One of Mr. Garrett's friends misunderstood why Techrights on the Web has a self-signed certificate.
Many browsers see this and basically alarm the user with scary language. But what is a self-signed certificate?
It's basically just what it says. There's no "Certificate Authority" involved, like "Let's Encrypt" which is a plot to make it easier for Web browsers to demand encryption, which is not something that all users or even every site actually needs.
Techrights isn't a bank. It isn't an online shopping site. You don't actually need to know that like, "Okay, this is really Discover Bank, or this is really Walmart."
You can read over HTTP or HTTPS with a self-signed certificate. Really all you need to do is either accept the warning or mute it by adding the certificate so it won't prompt you again. There's nothing really "broken" about this setup. Most sites weren't encrypted 10-15 years ago and we were fine.
Basically the only reason I ever forced HTTPS in a Web browser was because of Comcast, which at one point started hijacking Web pages in transit to (I'm sure spy, but also..) inject their own messages into the page.
This broke pages and was very annoying, and with HTTPS Everywhere in EASE Mode, they couldn't do it!
As to that behavior, there ought to be a law against it. But HTTPS forced on was the only way I could make them knock it off. I also changed my DNS servers because they were NXDOMAIN hijacking invalid Web addresses to their own search page full of ads instead of saying the site didn't exist. Super shitty company.
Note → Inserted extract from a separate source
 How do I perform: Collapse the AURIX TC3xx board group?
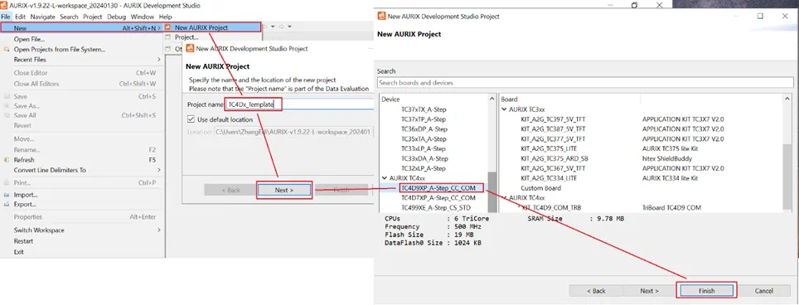click(504, 109)
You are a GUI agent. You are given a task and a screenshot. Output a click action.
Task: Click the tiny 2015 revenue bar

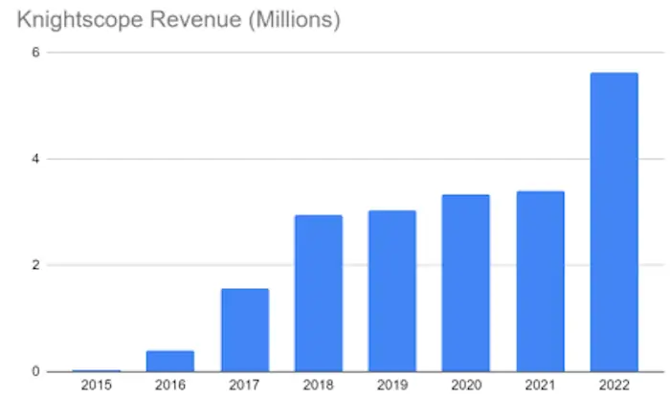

Fundamentally though, everyone should be using a VPN. The things your ISP can do are amazingly even creepier. There's some like Mullvad that seem to be decent.
I think that a lot of people in his circle, starting at the top, don't really "do" security, or even understand what it is. Again, not every site needs HTTPS and if there were laws against crummy monopolist ISPs hijacking your Web pages to insert poop and spy on you, rather than ones requiring it then I think we could get rid of most of this HTTPS nonsense and just be happy again.
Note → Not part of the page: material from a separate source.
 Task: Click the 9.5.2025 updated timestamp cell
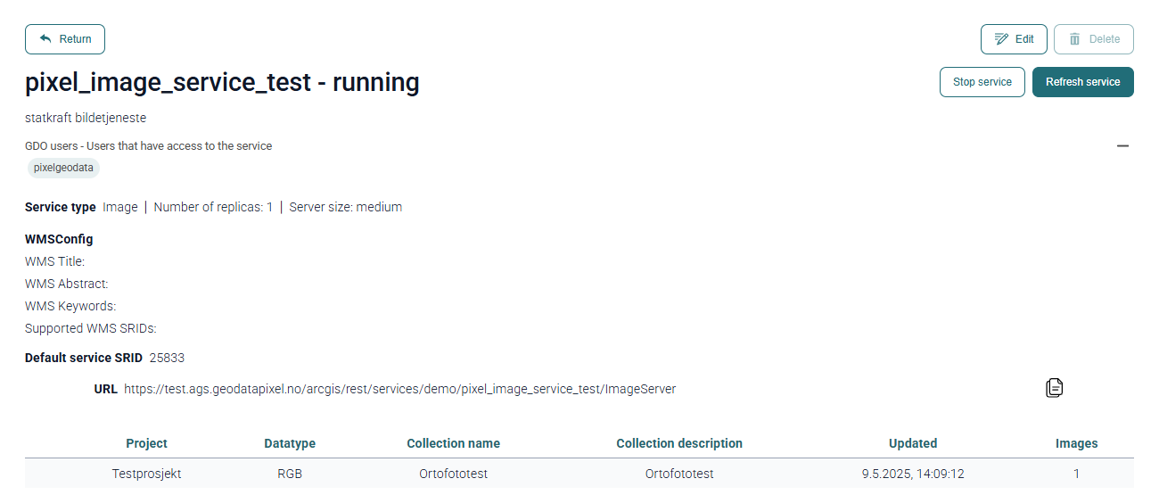coord(913,474)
There's only a few Web sites that Netscape Navigator on my computer (I keep it around to LOL and look at Gopher mostly, sometimes, although Lagrange is better.) can look at anymore. It can view Roy's site because he doesn't demand HTTPS, and that's part of what keeps it so broadly compatible, and it has simple layout that doesn't force tens of megabytes of garbage styling and scripts just to read text.
It's not Modern. Who cares? It's not encrypted (or you can accept the self-signed cert). Who cares? There's no security "angle" here.
Communities do not need to be "managed".
Our latest discussion turned to "Community Managers" and it reminded me that Jono Bacon used to do this for Canonical, and he used to come to Techrights like many Corporate types did, to "keep an eye on us". Managers like to know if articles are coming and what they're likely to say.
The "Community Manager" is now working for clients like Deutche Bank, AirBNB, Microsoft, Intel, and Trend Micro.
Somehow I doubt they want to hear performances of the Metal Free Software Song.
Anyway, Chris Pirillo came up too. Seems Intel (intHELL) hired him to do damage control in 2019, I mean "Community Management", possibly due to the failed products and chip bugs. They lay off thousands while people try to make their old PC run forever due to the dead economy with hyperinflation, I mean Biden's Economic Miracle.